Permintaan - Tulis ulang semua baris data mulai dari baris yang memuat "Given: Switch to the Bubble tab" hingga baris yang memuat "Looking at the", dengan mengganti "Bubble" menjadi "Chat" tanpa mengubah bagian lainnya.

Data Tugas -
____

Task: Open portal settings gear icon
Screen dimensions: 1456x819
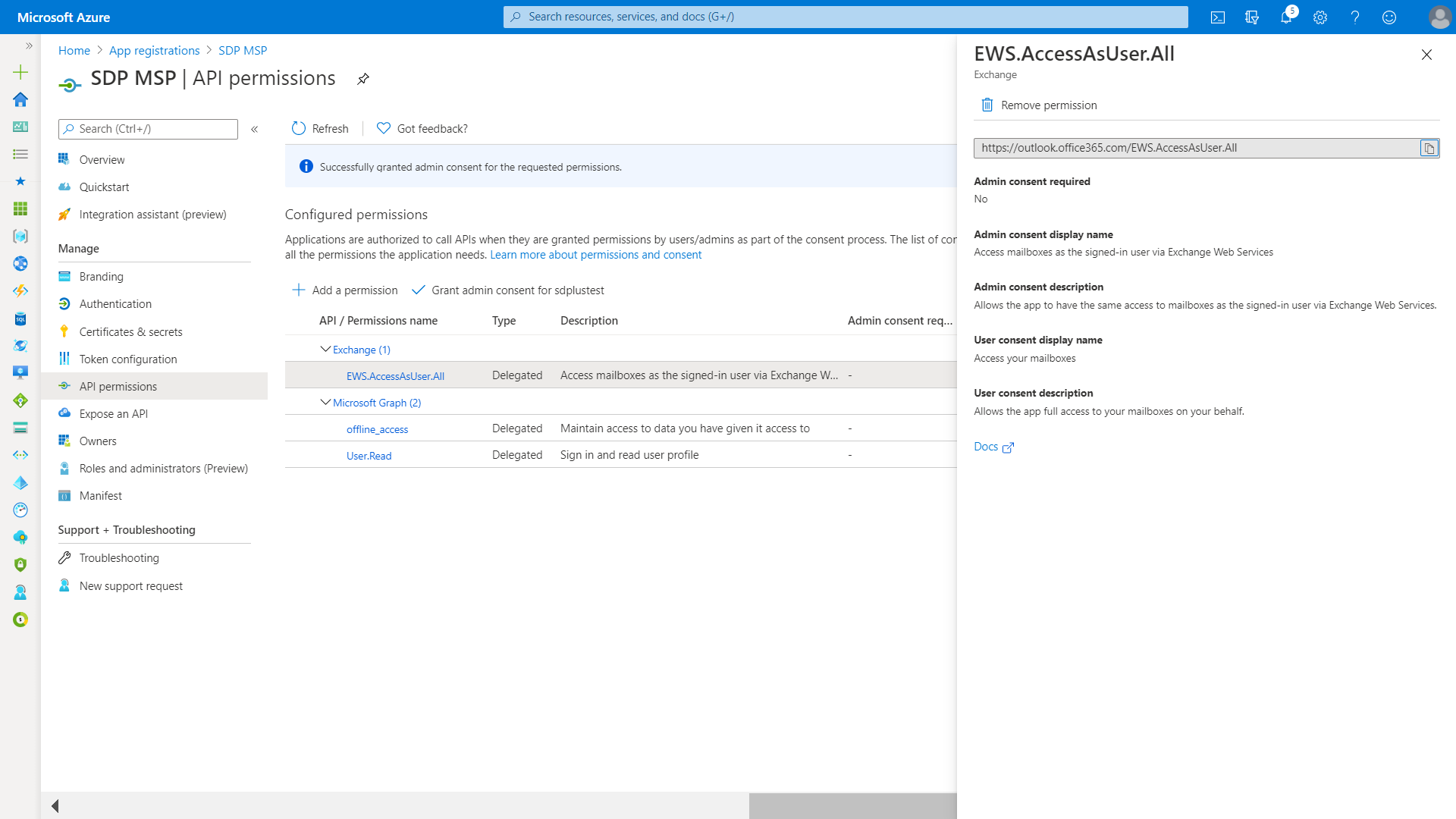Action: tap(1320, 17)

____

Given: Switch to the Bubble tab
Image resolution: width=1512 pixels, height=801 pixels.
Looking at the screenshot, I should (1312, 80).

____

Tugas Selesai -
Given: Switch to the Chat tab
Image resolution: width=1512 pixels, height=801 pixels.
Looking at the screenshot, I should (1312, 80).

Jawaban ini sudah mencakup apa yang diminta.